***** PROVIDED ENTRIES

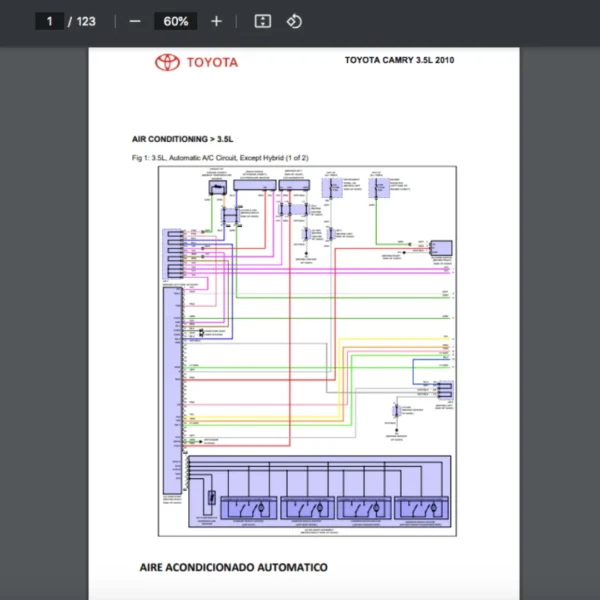This screenshot has height=600, width=600.
Task: Click the red Toyota logo emblem
Action: 166,62
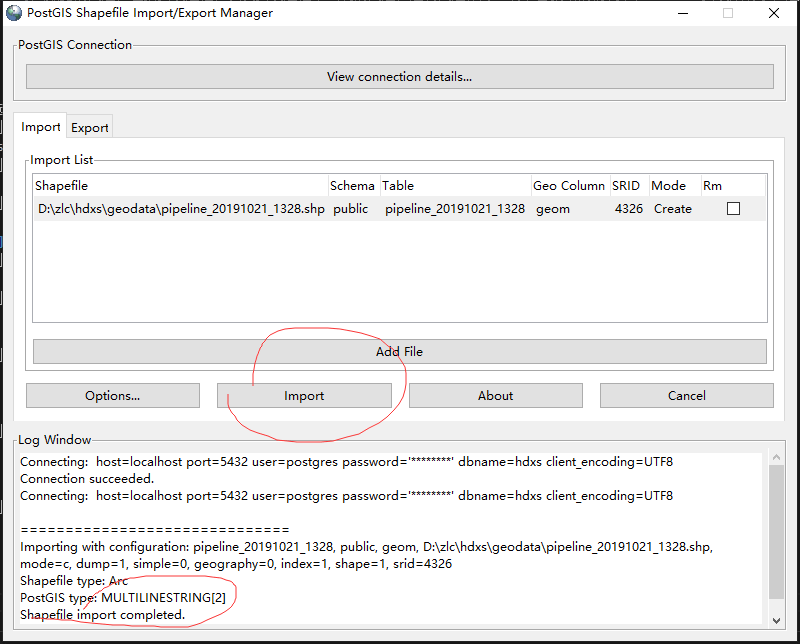Tick the Rm checkbox for pipeline shapefile
Image resolution: width=800 pixels, height=644 pixels.
click(733, 209)
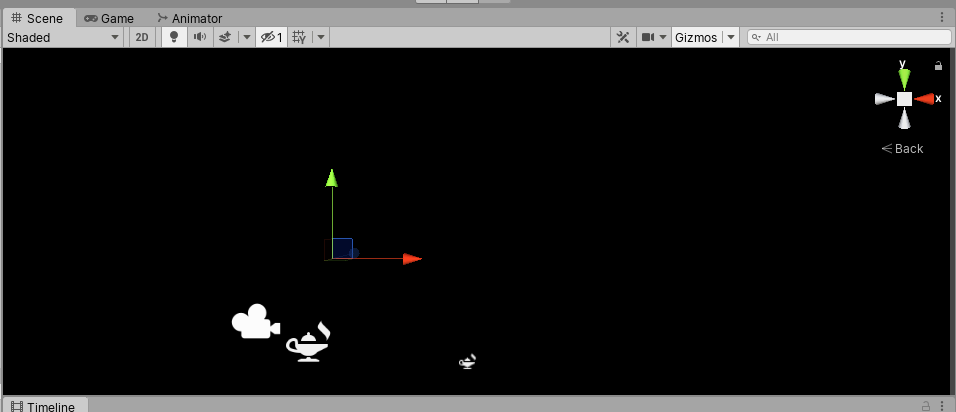Select the camera object icon in the scene
The height and width of the screenshot is (412, 956).
click(255, 322)
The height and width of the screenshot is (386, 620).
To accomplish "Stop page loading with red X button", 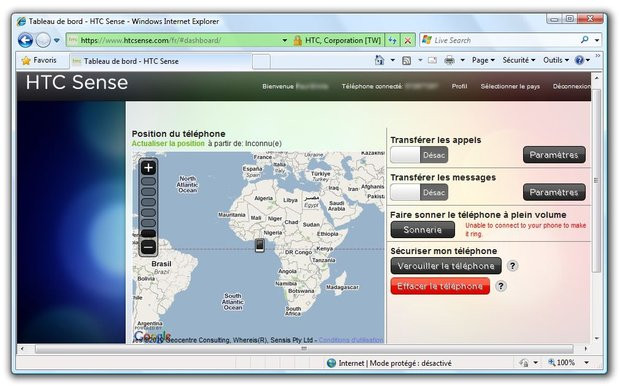I will 408,40.
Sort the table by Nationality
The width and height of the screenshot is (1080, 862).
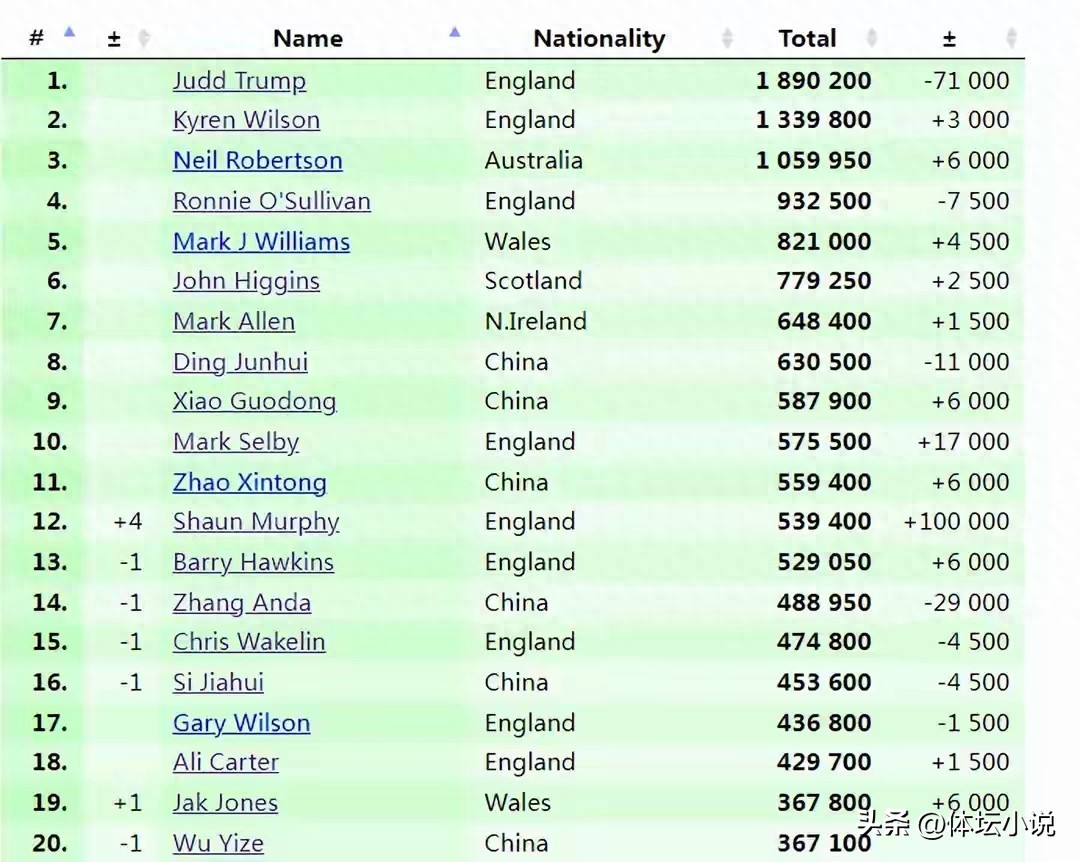(x=598, y=38)
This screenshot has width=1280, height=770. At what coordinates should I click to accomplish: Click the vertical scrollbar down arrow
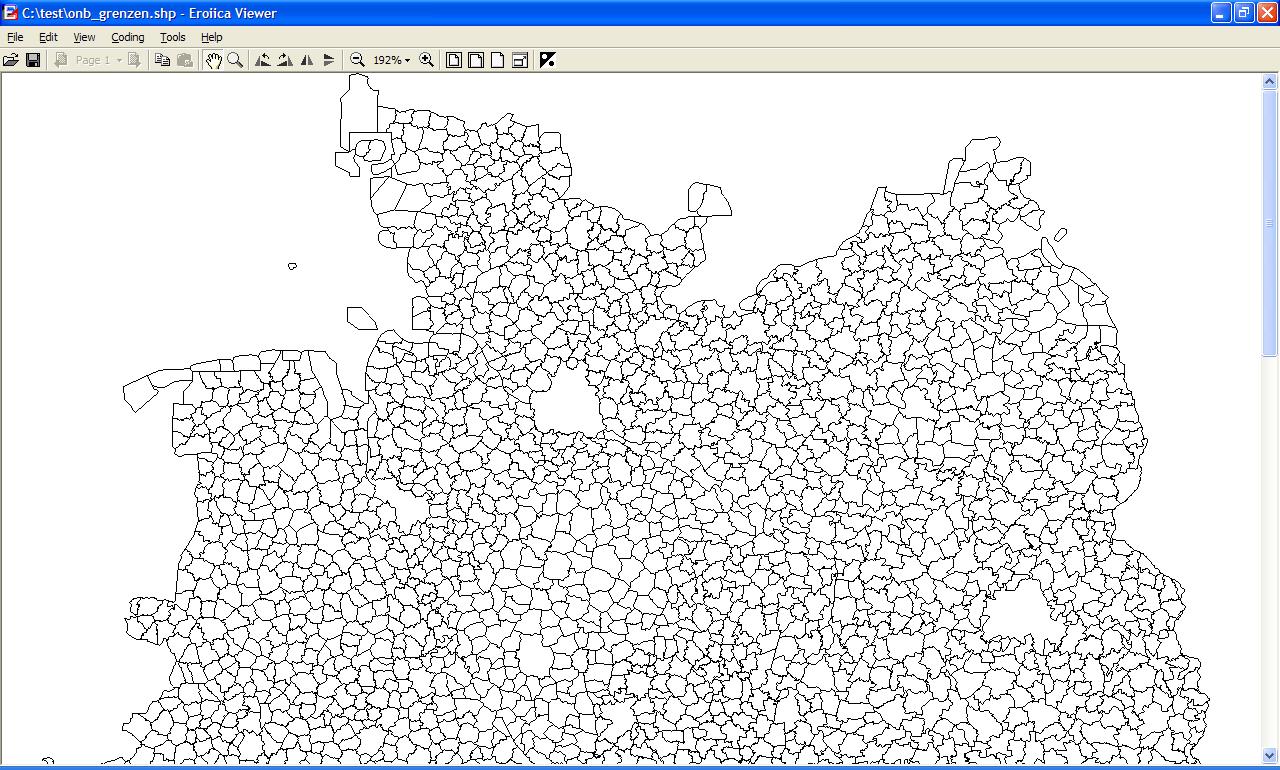point(1270,756)
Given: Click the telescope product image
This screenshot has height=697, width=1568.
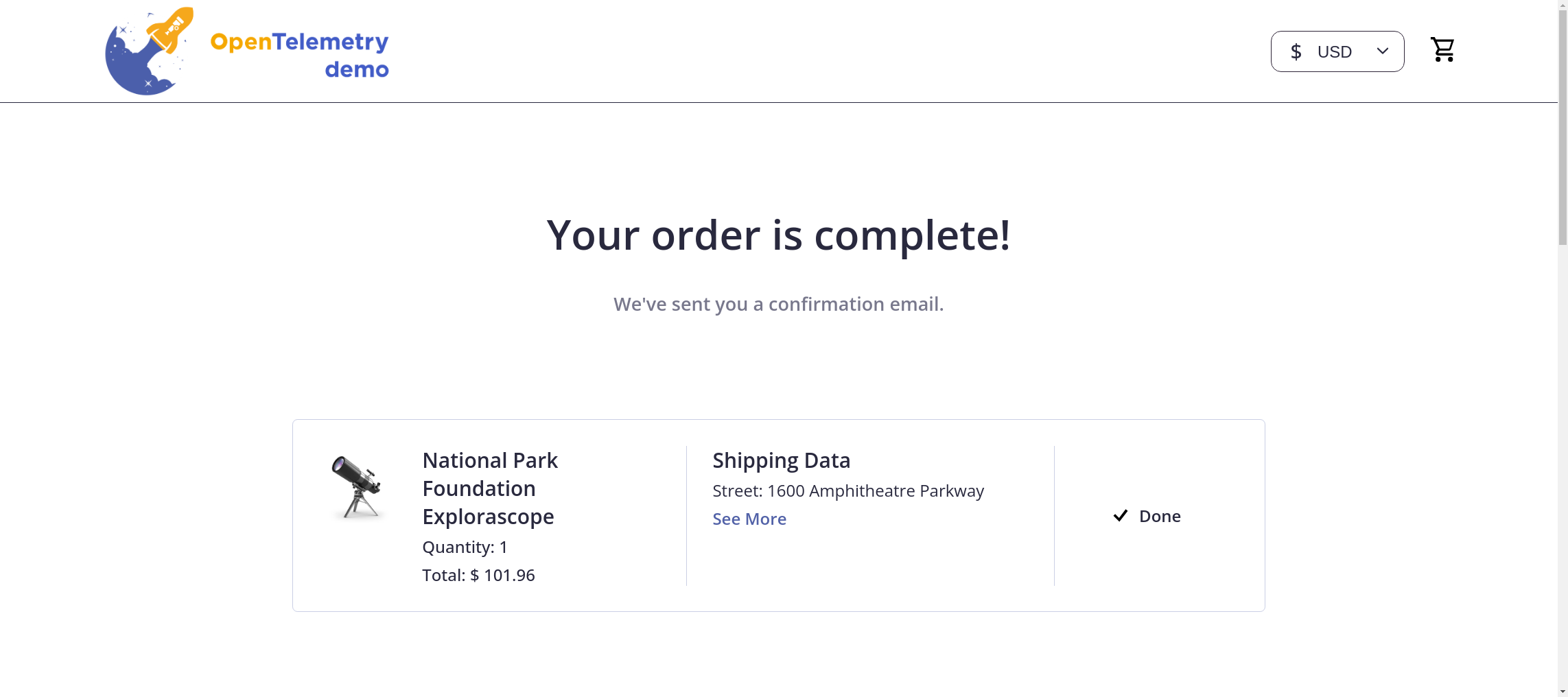Looking at the screenshot, I should [x=357, y=487].
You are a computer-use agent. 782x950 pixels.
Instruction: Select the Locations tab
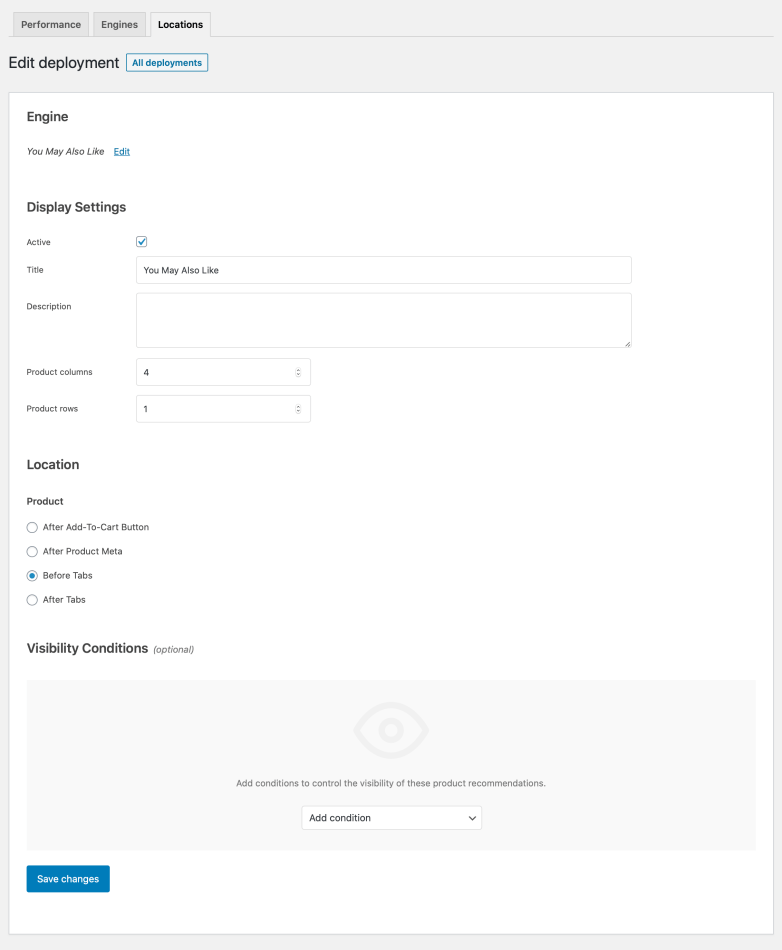[180, 25]
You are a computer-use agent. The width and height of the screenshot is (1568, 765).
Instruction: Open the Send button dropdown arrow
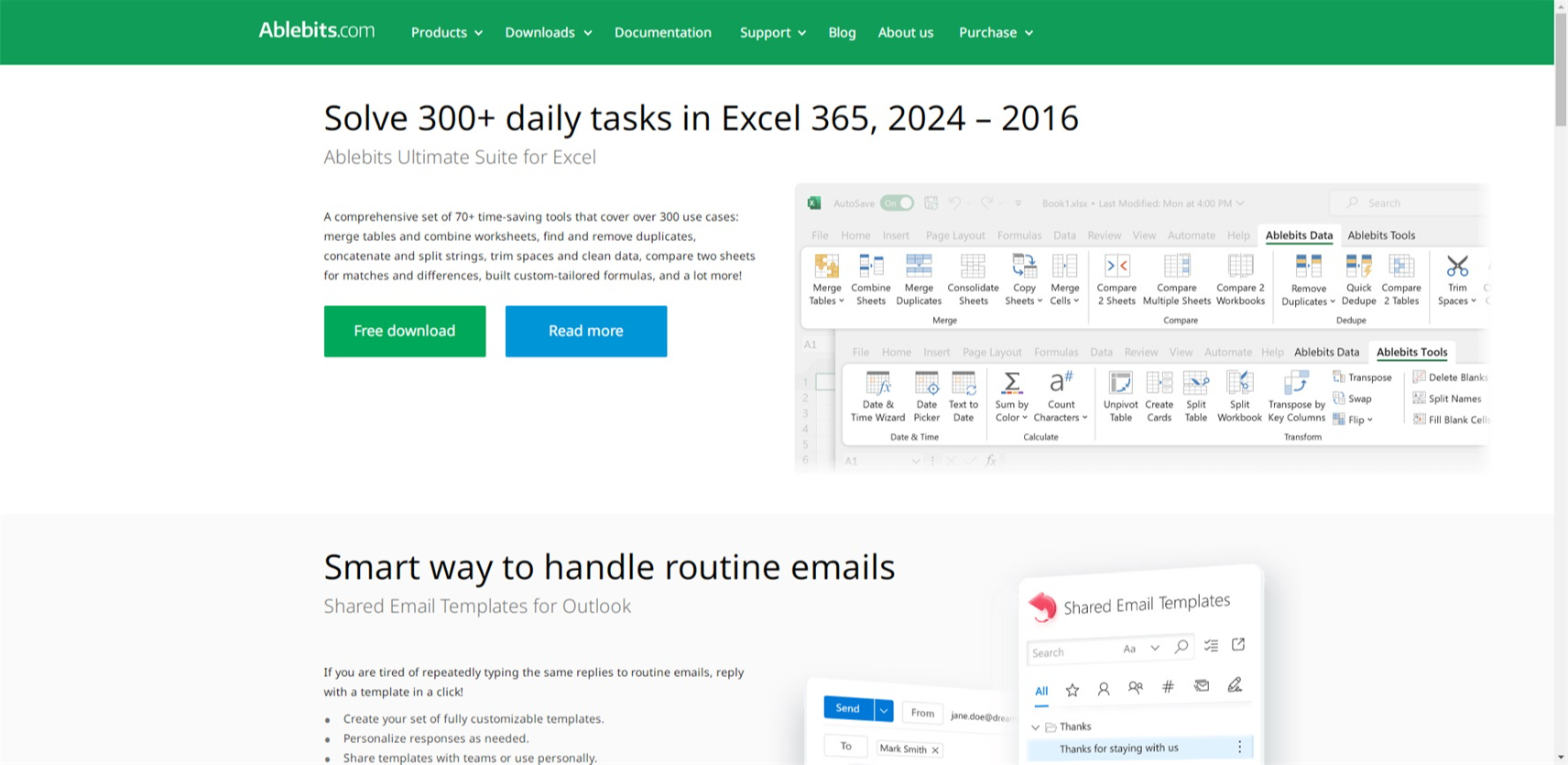click(883, 710)
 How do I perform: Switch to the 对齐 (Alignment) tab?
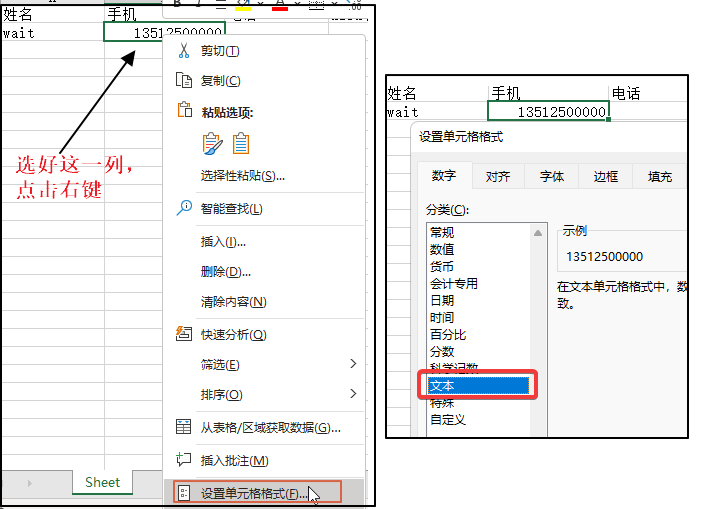[x=498, y=177]
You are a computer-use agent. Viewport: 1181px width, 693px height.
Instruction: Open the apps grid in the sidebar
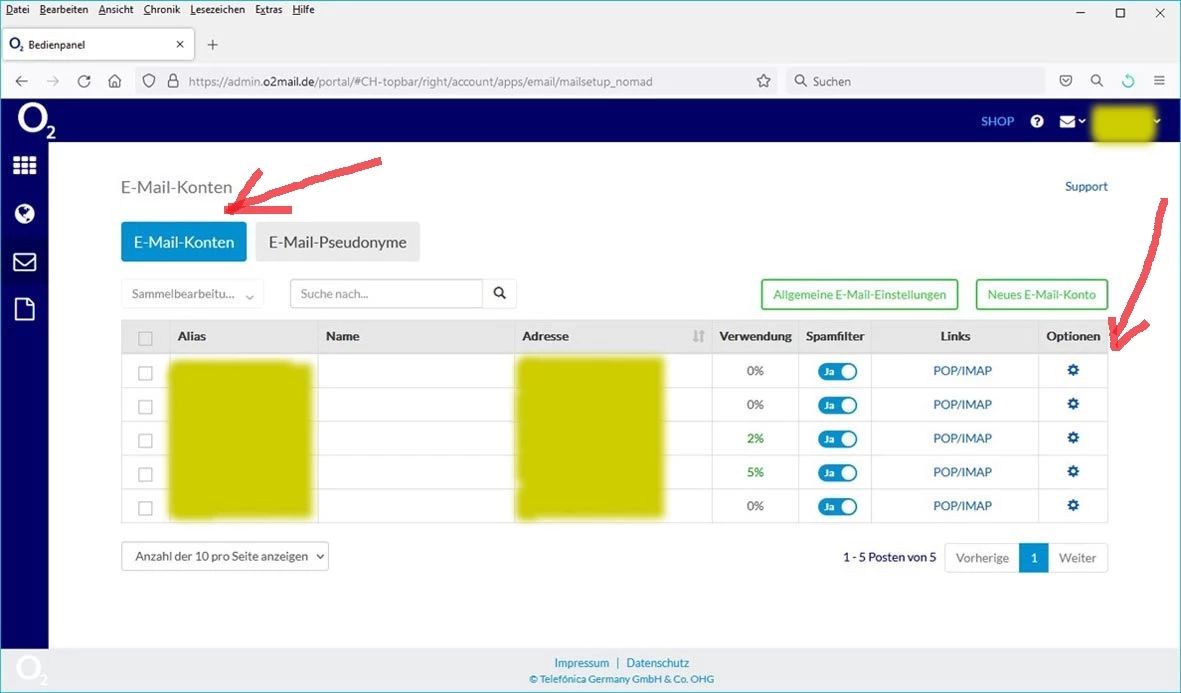click(x=24, y=165)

**********

Copy out all lines of the listing where the word "agent" appears.

You are a computer-use agent. 782x950 pixels.
You are a computer-use agent. The width and height of the screenshot is (1568, 765).
You are a computer-use agent. Viewport: 1181px width, 693px height.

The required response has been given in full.